I guess much like Range literals in general, it's often needed to have parens around them.
----------------------------------------
Feature #14799: Startless range
https://bugs.ruby-lang.org/issues/14799#change-72506
* Author: zverok (Victor Shepelev)
* Status: Assigned
* Priority: Normal
* Assignee: matz (Yukihiro Matsumoto)
* Target version:
----------------------------------------
On introduction of endless range at #12912, "startless range" was discussed this way:
> @sowieso: Not having the opposite (`..5` and `..-2`) feels like this is rather a hack than a thoroughly planned feature.
> @duerst: I don't understand the need for a `..5` Range. The feature is called "endless range". Although mathematically, it's possible to think about startless ranges, they don't work in a program. Maybe some programming languages have `..5` as a shortcut for `0..5`, but that's in any way a usual, bounded, range with a start and an end. It's conceptually totally different from `5..`, which is a range with a start but no end, an unbound range.
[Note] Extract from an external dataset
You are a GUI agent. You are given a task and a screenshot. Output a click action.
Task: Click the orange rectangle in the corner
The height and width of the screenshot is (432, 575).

In the context of that ticket (ranges used mostly for slicing arrays) having `..5` was indeed hard to justify, but there are other cases when `..5` being `-Infinity..5` is absolutely reasonable:
```ruby
case release_date
when ..1.year.ago
puts "ancient"
when 1.year.ago..3.months.ago
puts "old"
when 3.months.ago..Date.today
puts "recent"
when Date.today..
puts "upcoming"
end
log.map(&:logged_at).grep(..Date.new(1980)) # => outliers due to bad log parsing...
```
E.g., whenever case equality operator is acting, having startless range to express "below this value" is the most concise and readable way. Also, for expressing constants (mostly decorative, but very readable):
```ruby
# Celsius degrees
WORK_RANGES = {
..-10 => :turn_off,
-10..0 => :energy_saving,
0..20 => :main,
20..35 => :cooling,
35.. => :turn_off
}
```
In addition, my related proposal #14784 suggests that this kind of ranges could be utilized by more powerful clamp too:
```ruby
updated_at.clamp(..Date.today)
```
**Uncertainty points:**
* Would it be hard to add to parser? I am not sure, I am not very good at it :(
* Should `..` be a thing? I guess not, unless there would be convincing real-life examples, which for me it is hard to think of.